For example you can use a particle filter to approximate the distribution of mines. Every time you obtain new information you update the filter so that only distributions compatible with constraints remain.

Once you have an approximation to the distribution of mines you can calculate the probability of each spot being a mine. You can also calculate statistical indicator like the Information Gain of each action.

A good strategy is therefore to play low mine probability with highest information gain. But there is a trade-off, when the mine probability is non-zero. So you need to look-ahead.

Fortunately thanks to the mine distribution approximation you can also simulate any actions and their consequences, because you can use your approximation of the distribution to predict which number will be revealed upon a click.
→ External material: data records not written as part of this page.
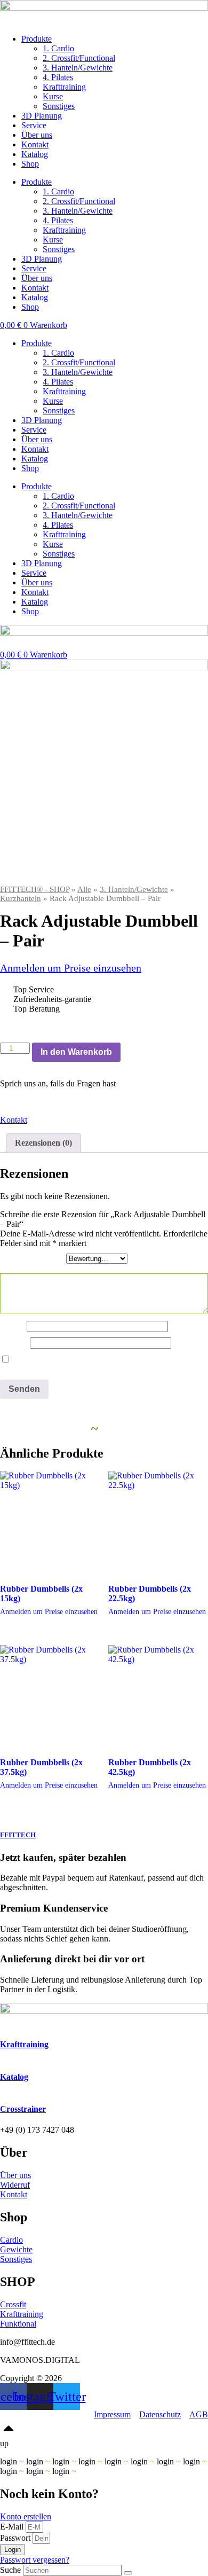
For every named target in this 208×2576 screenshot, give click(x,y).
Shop (30, 163)
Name (13, 1325)
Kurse (53, 96)
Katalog (34, 154)
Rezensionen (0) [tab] (43, 1142)
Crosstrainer (23, 2108)
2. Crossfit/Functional (79, 57)
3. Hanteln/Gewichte (78, 67)
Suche (10, 2569)
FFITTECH (18, 1835)
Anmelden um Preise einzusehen (70, 968)
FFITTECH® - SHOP (34, 889)
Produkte (36, 38)
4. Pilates (58, 77)
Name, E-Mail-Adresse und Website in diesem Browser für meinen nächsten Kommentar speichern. (99, 1364)
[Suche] (128, 2572)
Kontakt (35, 144)
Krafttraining (64, 86)
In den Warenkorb (76, 1051)
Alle (84, 889)
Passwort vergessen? (34, 2559)
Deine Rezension (32, 1268)
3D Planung (41, 115)
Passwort (15, 2537)
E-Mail (15, 1342)
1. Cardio (58, 48)
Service (33, 125)
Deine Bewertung (33, 1258)
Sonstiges (59, 106)
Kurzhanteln (20, 898)
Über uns (36, 134)
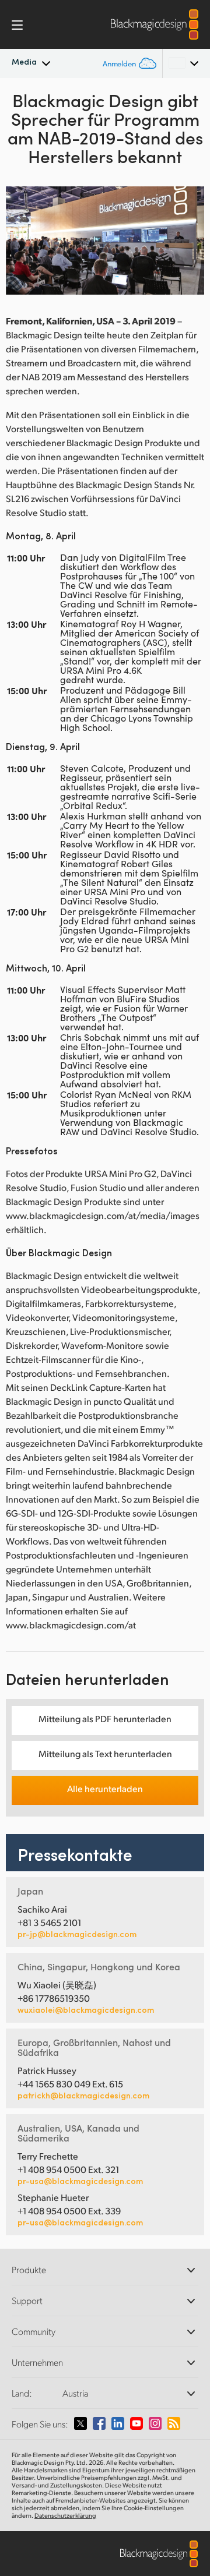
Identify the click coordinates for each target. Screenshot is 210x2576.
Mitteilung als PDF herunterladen (105, 1718)
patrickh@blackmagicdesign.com (83, 2095)
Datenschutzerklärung (65, 2515)
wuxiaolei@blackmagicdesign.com (86, 2010)
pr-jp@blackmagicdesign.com (77, 1934)
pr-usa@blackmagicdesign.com (80, 2180)
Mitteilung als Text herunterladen (105, 1753)
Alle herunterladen (105, 1788)
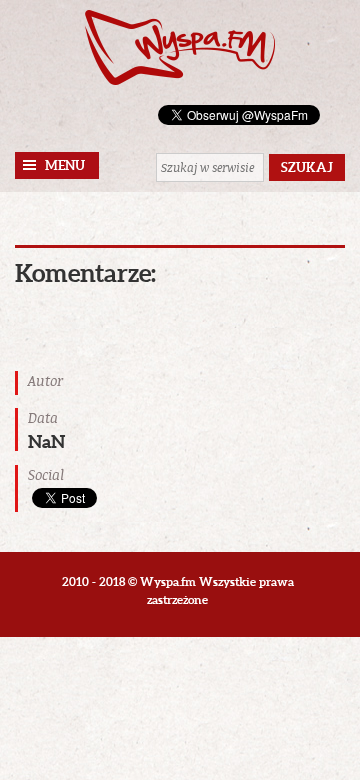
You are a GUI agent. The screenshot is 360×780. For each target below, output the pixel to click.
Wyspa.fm (180, 47)
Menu (65, 165)
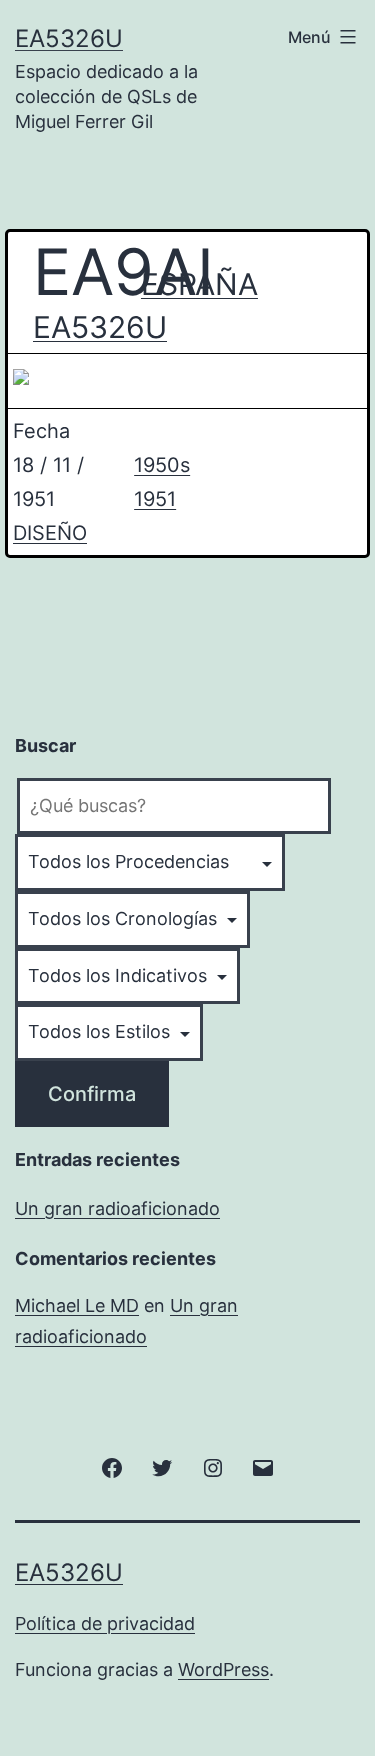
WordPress (223, 1669)
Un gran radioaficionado (117, 1208)
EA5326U (69, 38)
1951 (155, 499)
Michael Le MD (77, 1305)
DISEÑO (50, 533)
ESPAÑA (192, 284)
So an even better strategy is to unroll the game tree for the best few candidate moves based on some heuristics, and calculate the cost gain probabilities after a few moves.

replies(1): >>45128048 #
2. gus_massa ◴[] No.45128048[source]
Most of the times Minesweeper is deterministic, and you can just think and get an empty spot. From time to time, you are unlucky and has to guess.

A few years ago, I modified the version of minesweeper in the "Games" collection of Racket to get more mines per board and get more hard cases. (I added the trick to autoopen the squares that have enough flags around, so it solved all the easy cases and it was more fun. I never upstreamed the changes...)

I like Dragonsweeper (discussed in a sibling comment) because it has a more clear probability and information tradeoff.